¡No vayas, no vayas!
02 abril 2022

Yurii Biriukov, embajador de la ONG "Community Matters", sobre sus impresiones del viaje a Irpin y Bucha:
"Ayer se nos encomendó una tarea. No era una misión heroica ni de combate en absoluto. Teníamos que reconocer la situación en el triángulo Irpin-Bucha-Gostomel y hacer posible el suministro de ayuda humanitaria. De alguna manera, absolutamente en automático, preparamos un par de cientos de paquetes de comida por la noche, recogimos agua, medicinas y comida para bebés. Pero sin planes claros, por la mañana salimos en misión de reconocimiento.
"No te vayas, no te vayas". Se aferró a mi manga y no me soltó.

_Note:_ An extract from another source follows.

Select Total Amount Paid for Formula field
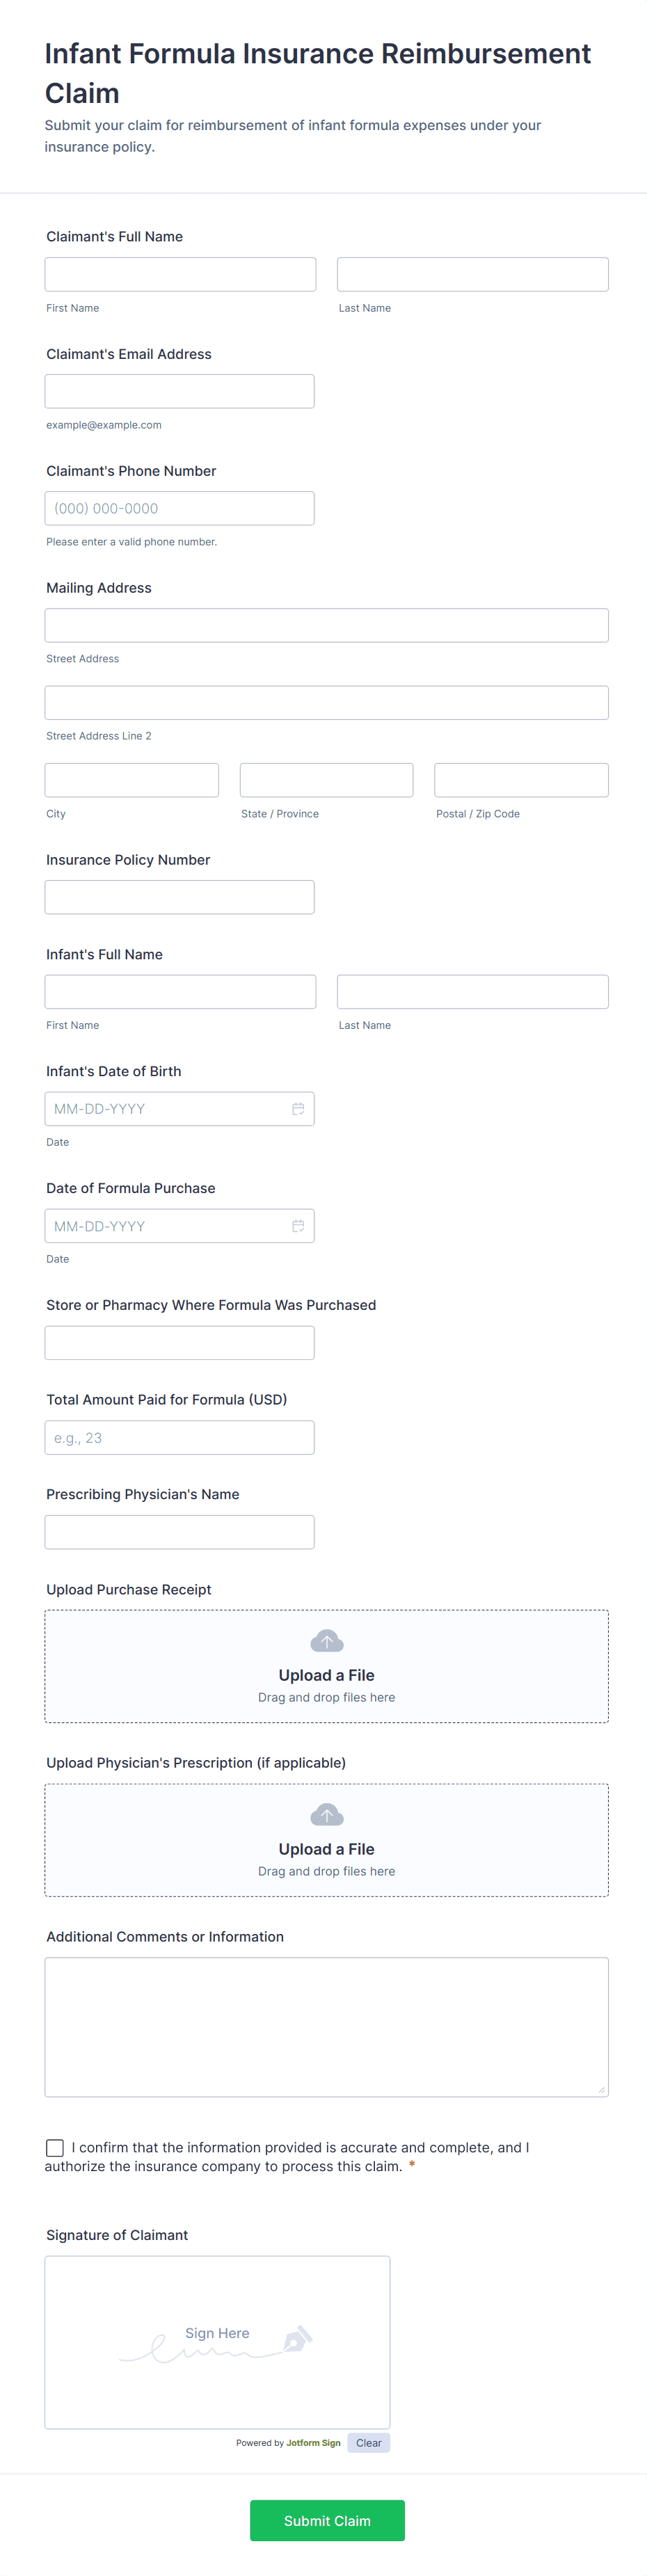Viewport: 647px width, 2576px height. click(x=180, y=1438)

No publicaré la mayoría de las fotos de hoy. No contaré los detalles. Intentaré llevarlo todo al rincón más recóndito de mi memoria. He visto muchas ciudades destruidas en los últimos ocho años, las cenizas del mundo ruso. Pero aún no he visto las consecuencias de que los rusos se "diviertan" con civiles desarmados, fusilados por diversión. No lo olvidaré. Intento no recordar, pero no olvidaré. Y nunca perdonaré. Lo odio. Odio todo lo ruso. A todos los rusos.
"No te vayas, no te vayas". Se aferró a mi manga y no me soltó.
Creo que fuimos el primer convoy humanitario en Bucha. Sin heroísmos, no disparamos un solo tiro para liberar Bucha. Trajimos comida. Y la gente empezó... de alguna manera... a acercarse a nosotros. Tocaron nuestros galones. Nos abrazaron y nos dieron las gracias. Lloraban. Lloraban todo el tiempo. No paraban de llorar. Nos abrazaron. Nos abrazaron. Y volvieron a llorar. Y luego estaban los perros. Muchos perros. Alabamas y labradores. Bull terriers y pastores. Y también se aferraron a nosotros, intentando encontrar nuevos dueños en nosotros.
"Por favor, no te vayas, por favor, no te vayas". Me agarró de la manga y no me soltaba... Se quedó a mi lado, llorando y agarrando mi manga. Fuerte, tenazmente, hasta que dolía. E intentaba acurrucarse. Y yo sujetaba su caja de la compra de una forma estúpida y sin sentido y balbuceaba algo inarticulado sobre cómo estamos aquí, estamos aquí, YA ESTAMOS AQUÍ, y estaremos aquí, y sentimos haber tardado tanto, haber hecho tanto ruido, haber sido tan dolorosos. Prometí que mañana estaríamos aquí de nuevo, y otros batallones, mirad - nuestros tanques, no tengáis miedo, son nuestros.
Se la llevaron lentamente. Distribuimos toda la comida y nos fuimos a la base.
Probablemente pasará la noche más larga y aterradora de su vida. Esta noche, aunque no habrá más bombardeos. Sé con certeza que no podrá dormir y que esperará a mañana.
Y sin duda volveremos mañana. De eso estoy seguro".